How to Treat Lupus with Turmeric
Written By Michael Greger M.D. FACLM on October 23rd, 2018
Different autoimmune diseases tend to target different organs. If our immune system attacks the insulin-producing cells in our pancreas, we can end up with type 1 diabetes. If it attacks our thyroid gland, we can end up with hypothyroidism. But, in the autoimmune disease lupus, our immune system attacks the very nucleus of our cells, often producing antibodies and attacking our DNA itself. So, lupus can damage any organ system and result in almost any complication. Women are nine times as likely to get it, and the peak age of diagnosis is too often at the peak of life. Hundreds of thousands, or even millions, of Americans suffer from this dreaded disease.

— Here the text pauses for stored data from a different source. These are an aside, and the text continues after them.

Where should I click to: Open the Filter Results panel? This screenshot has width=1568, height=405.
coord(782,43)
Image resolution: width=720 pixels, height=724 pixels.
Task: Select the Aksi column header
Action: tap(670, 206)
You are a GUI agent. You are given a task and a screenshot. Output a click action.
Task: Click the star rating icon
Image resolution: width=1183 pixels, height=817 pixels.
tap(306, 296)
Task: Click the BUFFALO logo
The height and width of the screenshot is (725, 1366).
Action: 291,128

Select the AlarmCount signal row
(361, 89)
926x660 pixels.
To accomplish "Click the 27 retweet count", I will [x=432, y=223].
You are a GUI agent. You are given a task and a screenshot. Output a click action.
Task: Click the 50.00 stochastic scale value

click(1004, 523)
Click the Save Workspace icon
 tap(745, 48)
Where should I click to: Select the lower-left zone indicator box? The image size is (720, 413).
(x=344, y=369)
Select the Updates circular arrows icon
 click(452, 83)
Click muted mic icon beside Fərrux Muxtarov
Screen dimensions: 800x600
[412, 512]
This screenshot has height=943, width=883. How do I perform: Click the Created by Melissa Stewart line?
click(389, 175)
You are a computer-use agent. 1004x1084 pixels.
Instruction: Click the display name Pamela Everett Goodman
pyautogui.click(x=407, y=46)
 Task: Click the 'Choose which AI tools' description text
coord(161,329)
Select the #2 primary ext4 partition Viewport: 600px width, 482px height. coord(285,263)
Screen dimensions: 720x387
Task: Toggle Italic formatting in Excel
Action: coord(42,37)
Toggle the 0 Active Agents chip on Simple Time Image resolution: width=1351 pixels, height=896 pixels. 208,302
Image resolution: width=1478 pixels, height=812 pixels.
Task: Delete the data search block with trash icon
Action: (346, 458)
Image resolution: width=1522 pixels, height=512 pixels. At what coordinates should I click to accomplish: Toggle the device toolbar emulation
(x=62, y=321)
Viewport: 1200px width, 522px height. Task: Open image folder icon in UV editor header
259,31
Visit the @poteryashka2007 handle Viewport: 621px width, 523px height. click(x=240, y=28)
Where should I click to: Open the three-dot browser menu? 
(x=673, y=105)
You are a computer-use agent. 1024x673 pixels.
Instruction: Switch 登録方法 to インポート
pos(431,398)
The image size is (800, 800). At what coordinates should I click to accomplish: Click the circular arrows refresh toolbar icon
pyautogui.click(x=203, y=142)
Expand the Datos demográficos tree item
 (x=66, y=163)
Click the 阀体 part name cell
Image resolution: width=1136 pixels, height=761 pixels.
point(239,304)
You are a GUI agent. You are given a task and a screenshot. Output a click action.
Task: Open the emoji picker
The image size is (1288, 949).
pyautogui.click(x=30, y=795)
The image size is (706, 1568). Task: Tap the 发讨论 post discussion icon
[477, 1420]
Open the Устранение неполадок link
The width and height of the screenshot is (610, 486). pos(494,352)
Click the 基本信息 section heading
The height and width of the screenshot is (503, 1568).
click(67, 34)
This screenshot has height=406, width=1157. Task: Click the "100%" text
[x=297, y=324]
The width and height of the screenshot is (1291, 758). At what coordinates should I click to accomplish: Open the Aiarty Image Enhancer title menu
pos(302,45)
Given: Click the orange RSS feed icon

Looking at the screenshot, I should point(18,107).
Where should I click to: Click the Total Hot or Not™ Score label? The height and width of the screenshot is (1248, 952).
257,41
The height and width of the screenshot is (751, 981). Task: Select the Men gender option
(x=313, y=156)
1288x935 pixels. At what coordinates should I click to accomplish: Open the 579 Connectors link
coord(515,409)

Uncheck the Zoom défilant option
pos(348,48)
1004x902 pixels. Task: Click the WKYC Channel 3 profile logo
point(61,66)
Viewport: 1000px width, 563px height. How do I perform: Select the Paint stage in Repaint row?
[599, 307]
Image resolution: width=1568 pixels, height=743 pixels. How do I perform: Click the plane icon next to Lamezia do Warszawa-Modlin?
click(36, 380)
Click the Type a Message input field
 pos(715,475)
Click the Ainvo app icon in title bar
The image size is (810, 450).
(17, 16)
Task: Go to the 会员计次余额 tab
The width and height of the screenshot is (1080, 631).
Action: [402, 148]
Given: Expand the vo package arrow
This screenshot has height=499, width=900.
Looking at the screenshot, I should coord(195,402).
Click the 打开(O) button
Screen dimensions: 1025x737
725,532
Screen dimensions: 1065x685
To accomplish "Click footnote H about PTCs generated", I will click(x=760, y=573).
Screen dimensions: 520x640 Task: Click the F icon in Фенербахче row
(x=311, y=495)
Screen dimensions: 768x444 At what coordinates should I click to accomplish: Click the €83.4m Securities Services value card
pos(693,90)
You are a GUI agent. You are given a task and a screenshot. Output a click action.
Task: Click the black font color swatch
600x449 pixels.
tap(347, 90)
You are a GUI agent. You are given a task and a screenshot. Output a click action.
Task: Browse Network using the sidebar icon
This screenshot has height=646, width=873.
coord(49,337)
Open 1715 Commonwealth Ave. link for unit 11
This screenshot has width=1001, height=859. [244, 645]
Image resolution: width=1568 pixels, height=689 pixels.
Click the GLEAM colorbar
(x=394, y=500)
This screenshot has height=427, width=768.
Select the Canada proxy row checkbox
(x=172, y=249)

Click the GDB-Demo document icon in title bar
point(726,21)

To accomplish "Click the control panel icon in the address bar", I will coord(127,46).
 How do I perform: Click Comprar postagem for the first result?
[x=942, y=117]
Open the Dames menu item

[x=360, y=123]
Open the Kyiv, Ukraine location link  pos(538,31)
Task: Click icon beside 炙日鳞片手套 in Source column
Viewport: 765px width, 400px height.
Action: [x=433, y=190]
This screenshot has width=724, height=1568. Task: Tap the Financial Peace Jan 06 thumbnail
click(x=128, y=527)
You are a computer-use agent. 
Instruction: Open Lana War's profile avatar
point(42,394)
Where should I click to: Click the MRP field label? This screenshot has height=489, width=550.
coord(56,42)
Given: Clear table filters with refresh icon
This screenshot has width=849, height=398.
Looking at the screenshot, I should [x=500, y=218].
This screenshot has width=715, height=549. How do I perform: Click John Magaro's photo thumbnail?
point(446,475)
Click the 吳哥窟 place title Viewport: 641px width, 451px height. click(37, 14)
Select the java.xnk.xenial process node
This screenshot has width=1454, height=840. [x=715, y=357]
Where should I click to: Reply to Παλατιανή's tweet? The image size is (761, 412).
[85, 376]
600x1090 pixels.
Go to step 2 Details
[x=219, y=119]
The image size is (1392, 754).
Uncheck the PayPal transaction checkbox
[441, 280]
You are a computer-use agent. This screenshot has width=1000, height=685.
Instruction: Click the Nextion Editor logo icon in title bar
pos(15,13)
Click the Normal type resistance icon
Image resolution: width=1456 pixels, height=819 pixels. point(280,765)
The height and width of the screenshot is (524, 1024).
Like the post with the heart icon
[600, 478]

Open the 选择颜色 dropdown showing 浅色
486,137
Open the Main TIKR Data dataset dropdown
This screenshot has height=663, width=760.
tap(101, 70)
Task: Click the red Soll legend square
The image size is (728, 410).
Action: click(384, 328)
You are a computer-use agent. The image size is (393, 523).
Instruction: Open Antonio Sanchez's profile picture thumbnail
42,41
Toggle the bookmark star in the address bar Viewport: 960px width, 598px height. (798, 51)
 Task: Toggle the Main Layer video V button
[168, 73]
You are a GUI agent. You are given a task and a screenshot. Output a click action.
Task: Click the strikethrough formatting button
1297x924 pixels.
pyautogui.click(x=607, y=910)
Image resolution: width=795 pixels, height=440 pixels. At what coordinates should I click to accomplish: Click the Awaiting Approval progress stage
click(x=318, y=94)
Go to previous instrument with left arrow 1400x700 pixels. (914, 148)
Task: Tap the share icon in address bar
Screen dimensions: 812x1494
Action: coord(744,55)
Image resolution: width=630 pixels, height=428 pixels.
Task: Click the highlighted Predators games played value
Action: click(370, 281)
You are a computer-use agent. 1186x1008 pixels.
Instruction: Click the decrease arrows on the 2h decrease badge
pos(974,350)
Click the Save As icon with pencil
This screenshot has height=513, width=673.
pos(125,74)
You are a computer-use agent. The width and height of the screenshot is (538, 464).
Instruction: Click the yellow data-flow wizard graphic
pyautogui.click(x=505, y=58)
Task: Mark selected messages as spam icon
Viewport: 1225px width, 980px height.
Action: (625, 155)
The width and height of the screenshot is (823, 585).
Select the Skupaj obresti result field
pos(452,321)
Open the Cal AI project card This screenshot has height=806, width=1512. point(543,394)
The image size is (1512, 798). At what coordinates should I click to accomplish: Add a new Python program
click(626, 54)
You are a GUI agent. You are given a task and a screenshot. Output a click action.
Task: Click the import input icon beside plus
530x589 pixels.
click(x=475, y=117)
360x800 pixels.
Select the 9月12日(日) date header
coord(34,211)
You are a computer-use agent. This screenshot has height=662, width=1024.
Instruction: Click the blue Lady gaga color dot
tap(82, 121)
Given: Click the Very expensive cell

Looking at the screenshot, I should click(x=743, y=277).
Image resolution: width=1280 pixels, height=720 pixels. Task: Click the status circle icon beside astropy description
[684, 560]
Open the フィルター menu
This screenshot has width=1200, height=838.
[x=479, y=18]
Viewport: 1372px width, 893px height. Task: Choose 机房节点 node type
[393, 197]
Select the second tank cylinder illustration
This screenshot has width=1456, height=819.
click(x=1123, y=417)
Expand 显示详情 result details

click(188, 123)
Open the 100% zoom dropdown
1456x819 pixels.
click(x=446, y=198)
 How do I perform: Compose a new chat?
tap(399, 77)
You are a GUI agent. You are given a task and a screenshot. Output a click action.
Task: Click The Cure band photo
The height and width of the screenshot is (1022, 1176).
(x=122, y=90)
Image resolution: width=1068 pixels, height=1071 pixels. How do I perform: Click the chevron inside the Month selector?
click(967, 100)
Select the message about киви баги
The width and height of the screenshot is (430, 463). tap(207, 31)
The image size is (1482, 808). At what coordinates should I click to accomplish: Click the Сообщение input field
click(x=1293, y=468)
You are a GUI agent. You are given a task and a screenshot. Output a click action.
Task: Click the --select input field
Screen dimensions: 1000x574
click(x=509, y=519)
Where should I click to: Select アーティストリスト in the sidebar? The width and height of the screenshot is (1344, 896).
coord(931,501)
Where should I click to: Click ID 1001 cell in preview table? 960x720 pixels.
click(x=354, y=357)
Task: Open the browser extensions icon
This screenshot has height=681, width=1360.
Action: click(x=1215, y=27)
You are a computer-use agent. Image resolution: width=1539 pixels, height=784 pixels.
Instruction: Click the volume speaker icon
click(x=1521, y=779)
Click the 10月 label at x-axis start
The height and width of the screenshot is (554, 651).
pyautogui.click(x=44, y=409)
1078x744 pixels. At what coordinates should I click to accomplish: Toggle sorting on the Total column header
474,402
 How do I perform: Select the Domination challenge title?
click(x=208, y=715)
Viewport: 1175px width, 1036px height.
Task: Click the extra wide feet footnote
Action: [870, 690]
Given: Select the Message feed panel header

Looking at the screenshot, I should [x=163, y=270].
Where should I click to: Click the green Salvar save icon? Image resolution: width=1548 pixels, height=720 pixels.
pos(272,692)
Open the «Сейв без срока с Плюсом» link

One of the most common organ-threatening manifestations is kidney inflammation, occurring in as many as half of the patients. Kidney inflammation is also one of the most serious effects of lupus, caused by the disease itself “or as a result of intense immunosuppressive drug toxicity.” Chemotherapy drugs like Cytoxan (cyclophosphamide), for example, can have severe, life-threatening side effects that may include leukemia and bladder cancer, and many women lose their hair and become permanently infertile. There is a desperate need for better treatment options. As I show in my video Fighting Lupus with Turmeric: Good as Gold, oral supplementation of turmeric decreases proteinuria, hematuria, and systolic blood pressure—the cardinal clinical manifestations in patients suffering from relapsing or refractory (meaning, untreatable) lupus kidney inflammation––according to a randomized, double-blind, placebo-controlled study. The study looked at proteinuria, the spilling of protein into the urine, “an ominous prognostic sign.” In the control group, three people got better, three people got worse, and the rest pretty much stayed the same. In the turmeric group, one got worse, one stayed the same, but the rest all got better. Note that the researchers used turmeric, the whole spice, and not curcumin, which is an extracted component often given in pill form. They took women with out-of-control lupus and had them take a quarter teaspoon of turmeric with each meal for three months. From my local supermarket, that would come out to be about a nickel a dose, compared with $35,000 a year for one of the latest lupus drugs. Which of the two treatments do you imagine doctors are more likely to be told about? In health, Michael Greger, M.D.